[[ Task data open ]]

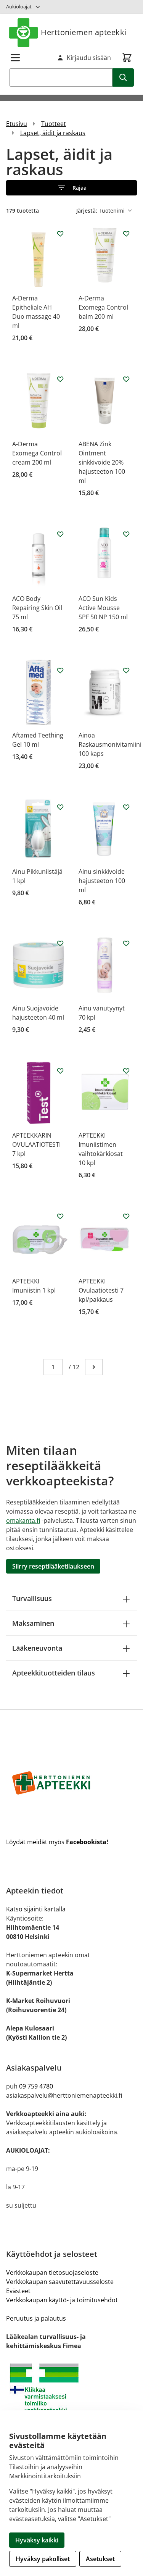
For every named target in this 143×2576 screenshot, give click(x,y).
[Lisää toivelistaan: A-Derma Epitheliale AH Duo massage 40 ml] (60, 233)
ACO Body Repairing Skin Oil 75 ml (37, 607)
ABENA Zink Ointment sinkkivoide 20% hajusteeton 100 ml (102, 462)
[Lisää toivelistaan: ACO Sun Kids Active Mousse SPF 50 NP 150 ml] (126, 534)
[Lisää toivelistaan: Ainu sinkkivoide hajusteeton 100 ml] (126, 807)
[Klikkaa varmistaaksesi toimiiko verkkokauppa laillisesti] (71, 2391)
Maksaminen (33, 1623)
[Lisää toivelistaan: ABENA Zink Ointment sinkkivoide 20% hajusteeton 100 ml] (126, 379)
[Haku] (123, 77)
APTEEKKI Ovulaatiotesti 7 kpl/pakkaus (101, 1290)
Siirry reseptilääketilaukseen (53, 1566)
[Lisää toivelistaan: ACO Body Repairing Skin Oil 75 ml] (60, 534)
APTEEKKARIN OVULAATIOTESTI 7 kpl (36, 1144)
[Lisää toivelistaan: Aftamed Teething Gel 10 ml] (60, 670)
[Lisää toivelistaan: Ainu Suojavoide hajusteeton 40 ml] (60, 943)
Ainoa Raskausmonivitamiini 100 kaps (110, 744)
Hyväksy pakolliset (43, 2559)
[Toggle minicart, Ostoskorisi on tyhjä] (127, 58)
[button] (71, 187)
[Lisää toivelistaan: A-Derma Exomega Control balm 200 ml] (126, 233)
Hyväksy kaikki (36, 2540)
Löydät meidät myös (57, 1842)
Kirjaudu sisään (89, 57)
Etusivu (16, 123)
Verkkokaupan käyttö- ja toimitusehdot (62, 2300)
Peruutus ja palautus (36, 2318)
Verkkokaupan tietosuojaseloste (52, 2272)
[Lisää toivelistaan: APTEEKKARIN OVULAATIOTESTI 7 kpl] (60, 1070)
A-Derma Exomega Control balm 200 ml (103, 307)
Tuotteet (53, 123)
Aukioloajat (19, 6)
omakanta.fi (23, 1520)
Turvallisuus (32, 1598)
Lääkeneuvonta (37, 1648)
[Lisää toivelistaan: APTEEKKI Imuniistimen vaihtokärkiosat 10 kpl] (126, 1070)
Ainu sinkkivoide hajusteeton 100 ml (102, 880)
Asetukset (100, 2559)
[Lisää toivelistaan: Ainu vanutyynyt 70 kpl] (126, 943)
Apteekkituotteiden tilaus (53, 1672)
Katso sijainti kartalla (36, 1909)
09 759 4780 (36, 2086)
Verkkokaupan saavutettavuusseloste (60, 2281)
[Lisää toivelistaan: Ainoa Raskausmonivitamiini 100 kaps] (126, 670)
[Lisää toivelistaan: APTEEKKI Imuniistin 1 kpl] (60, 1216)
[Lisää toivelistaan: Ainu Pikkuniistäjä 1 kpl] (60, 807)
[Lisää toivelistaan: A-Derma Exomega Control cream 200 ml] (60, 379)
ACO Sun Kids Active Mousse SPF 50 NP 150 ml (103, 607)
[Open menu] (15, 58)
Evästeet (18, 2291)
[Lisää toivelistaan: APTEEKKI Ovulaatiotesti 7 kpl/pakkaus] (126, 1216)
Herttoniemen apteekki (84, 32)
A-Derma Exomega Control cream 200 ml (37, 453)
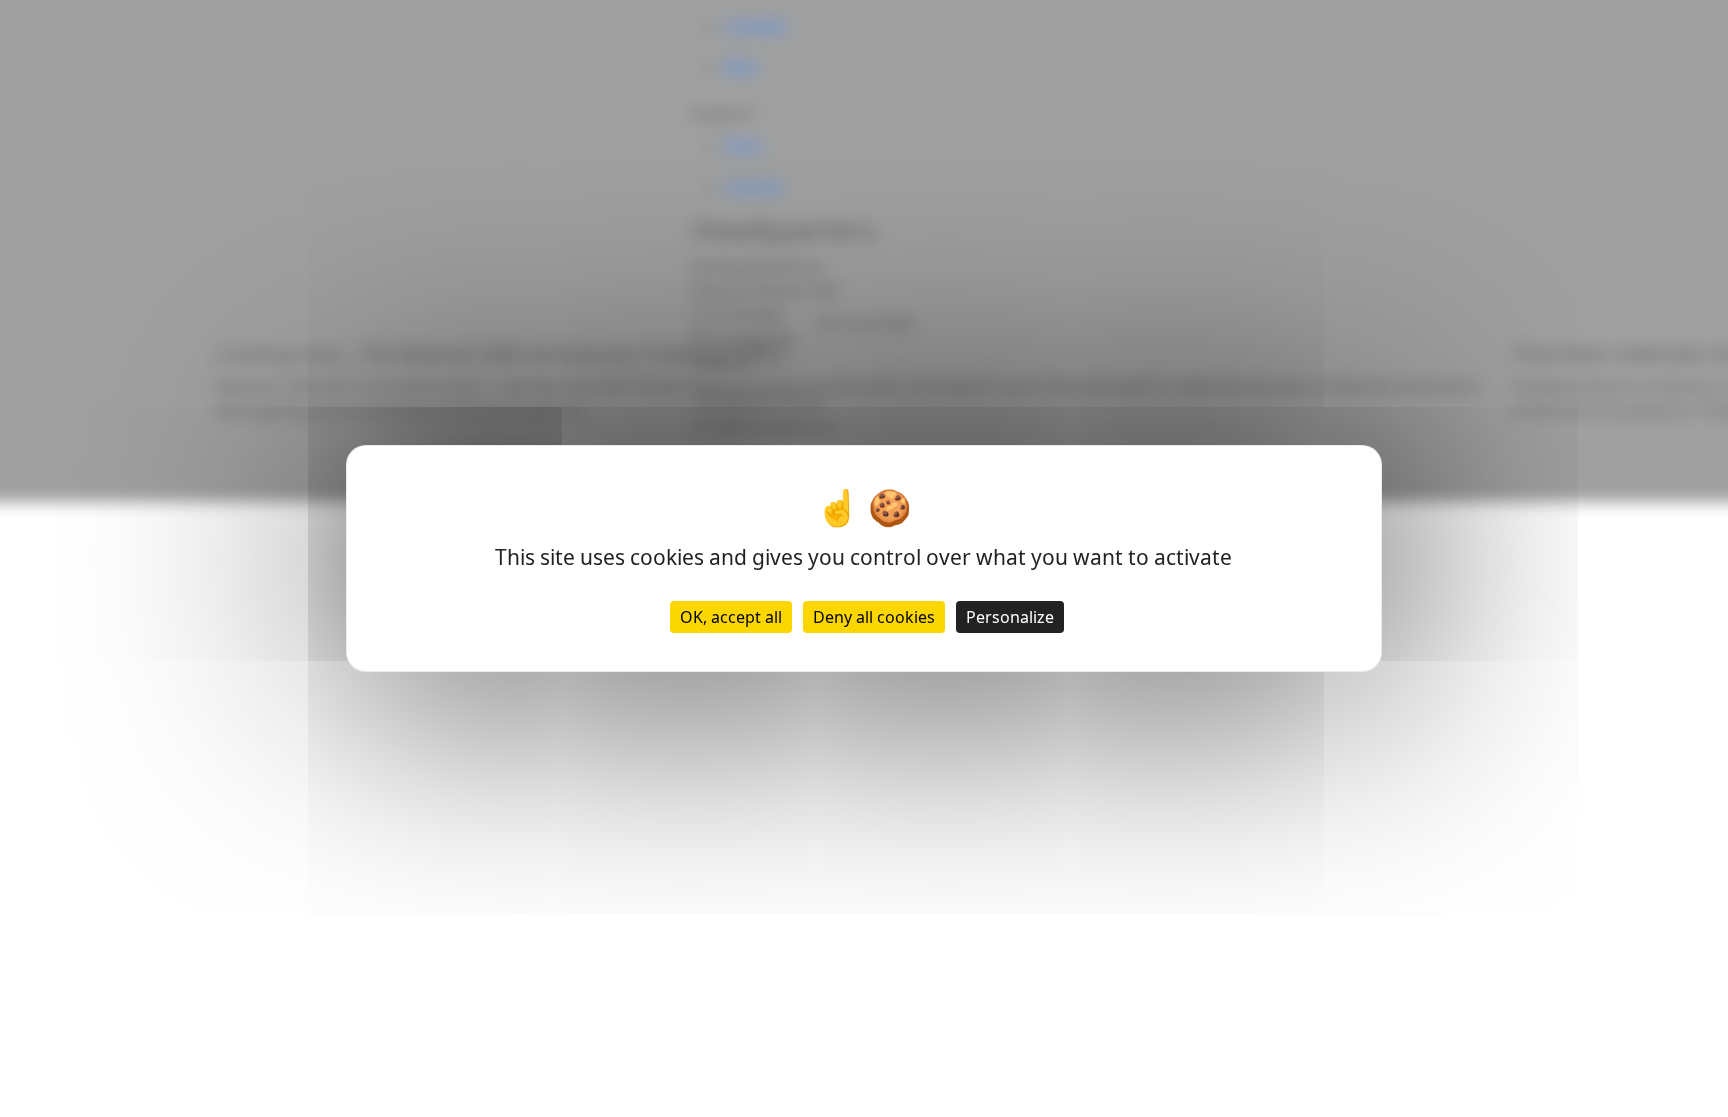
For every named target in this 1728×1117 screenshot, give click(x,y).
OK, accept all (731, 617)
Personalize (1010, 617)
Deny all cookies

[[ Task data closed ]]
[[ Task data open ]]

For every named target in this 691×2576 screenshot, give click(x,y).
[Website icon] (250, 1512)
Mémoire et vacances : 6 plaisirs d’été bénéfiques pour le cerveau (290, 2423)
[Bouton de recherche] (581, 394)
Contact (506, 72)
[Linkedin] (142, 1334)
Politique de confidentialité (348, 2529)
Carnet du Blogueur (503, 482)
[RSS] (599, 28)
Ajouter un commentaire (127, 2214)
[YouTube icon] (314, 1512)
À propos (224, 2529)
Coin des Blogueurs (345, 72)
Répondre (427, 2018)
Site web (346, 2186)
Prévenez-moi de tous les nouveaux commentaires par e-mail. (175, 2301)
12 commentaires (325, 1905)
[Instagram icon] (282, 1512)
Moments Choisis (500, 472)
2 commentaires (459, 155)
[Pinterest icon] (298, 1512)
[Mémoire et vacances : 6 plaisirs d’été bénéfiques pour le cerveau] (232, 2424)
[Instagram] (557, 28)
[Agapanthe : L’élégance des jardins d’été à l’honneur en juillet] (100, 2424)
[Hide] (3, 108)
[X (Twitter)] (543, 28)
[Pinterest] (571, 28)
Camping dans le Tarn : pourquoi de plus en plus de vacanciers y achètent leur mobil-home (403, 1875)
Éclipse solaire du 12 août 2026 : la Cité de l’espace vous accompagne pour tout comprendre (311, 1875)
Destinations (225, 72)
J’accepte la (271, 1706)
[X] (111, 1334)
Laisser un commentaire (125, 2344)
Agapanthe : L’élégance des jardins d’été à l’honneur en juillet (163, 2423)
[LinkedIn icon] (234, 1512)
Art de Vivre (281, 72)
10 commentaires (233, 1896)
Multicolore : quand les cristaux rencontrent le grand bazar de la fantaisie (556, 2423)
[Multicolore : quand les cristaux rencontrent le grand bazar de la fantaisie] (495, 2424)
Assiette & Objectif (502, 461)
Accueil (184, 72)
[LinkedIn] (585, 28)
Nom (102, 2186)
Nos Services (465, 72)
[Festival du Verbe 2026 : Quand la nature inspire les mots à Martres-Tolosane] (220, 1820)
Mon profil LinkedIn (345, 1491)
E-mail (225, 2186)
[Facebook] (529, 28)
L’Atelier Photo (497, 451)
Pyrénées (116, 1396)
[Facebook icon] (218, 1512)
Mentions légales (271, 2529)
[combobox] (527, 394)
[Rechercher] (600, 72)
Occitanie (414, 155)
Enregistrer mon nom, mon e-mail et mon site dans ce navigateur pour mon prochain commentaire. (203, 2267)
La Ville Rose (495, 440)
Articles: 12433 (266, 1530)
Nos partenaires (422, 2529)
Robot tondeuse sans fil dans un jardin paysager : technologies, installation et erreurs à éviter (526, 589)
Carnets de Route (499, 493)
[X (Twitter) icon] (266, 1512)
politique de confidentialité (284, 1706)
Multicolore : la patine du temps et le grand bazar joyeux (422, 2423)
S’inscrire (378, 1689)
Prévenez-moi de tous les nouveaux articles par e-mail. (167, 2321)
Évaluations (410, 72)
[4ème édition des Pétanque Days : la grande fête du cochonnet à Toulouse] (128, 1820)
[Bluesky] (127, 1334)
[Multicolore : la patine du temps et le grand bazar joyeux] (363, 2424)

[[ Task data closed ]]

## Aim of the exercise
What is needed is an exact copy of the lines above from the one with "Ainu sinkkivoide hajusteeton 100 ml (102, 880)" to the one with "Deny all cookies", both ends kept, and nothing more; please leave the pictures out.

## Output of the exercise
Ainu sinkkivoide hajusteeton 100 ml (102, 880)
Asetukset (100, 2559)
[Lisää toivelistaan: Ainu vanutyynyt 70 kpl] (126, 943)
Apteekkituotteiden tilaus (53, 1672)
Katso sijainti kartalla (36, 1909)
09 759 4780 (36, 2086)
Verkkokaupan saavutettavuusseloste (60, 2281)
[Lisää toivelistaan: Ainoa Raskausmonivitamiini 100 kaps] (126, 670)
[Lisää toivelistaan: APTEEKKI Imuniistin 1 kpl] (60, 1216)
[Lisää toivelistaan: Ainu Pikkuniistäjä 1 kpl] (60, 807)
[Lisää toivelistaan: A-Derma Exomega Control cream 200 ml] (60, 379)
ACO Sun Kids Active Mousse SPF 50 NP 150 ml (103, 607)
[Open menu] (15, 58)
Evästeet (18, 2291)
[Lisää toivelistaan: APTEEKKI Ovulaatiotesti 7 kpl/pakkaus] (126, 1216)
Herttoniemen apteekki (84, 32)
A-Derma Exomega Control cream 200 ml (37, 453)
For every named target in this 1728×1117 screenshot, give click(x,y).
OK, accept all (731, 617)
Personalize (1010, 617)
Deny all cookies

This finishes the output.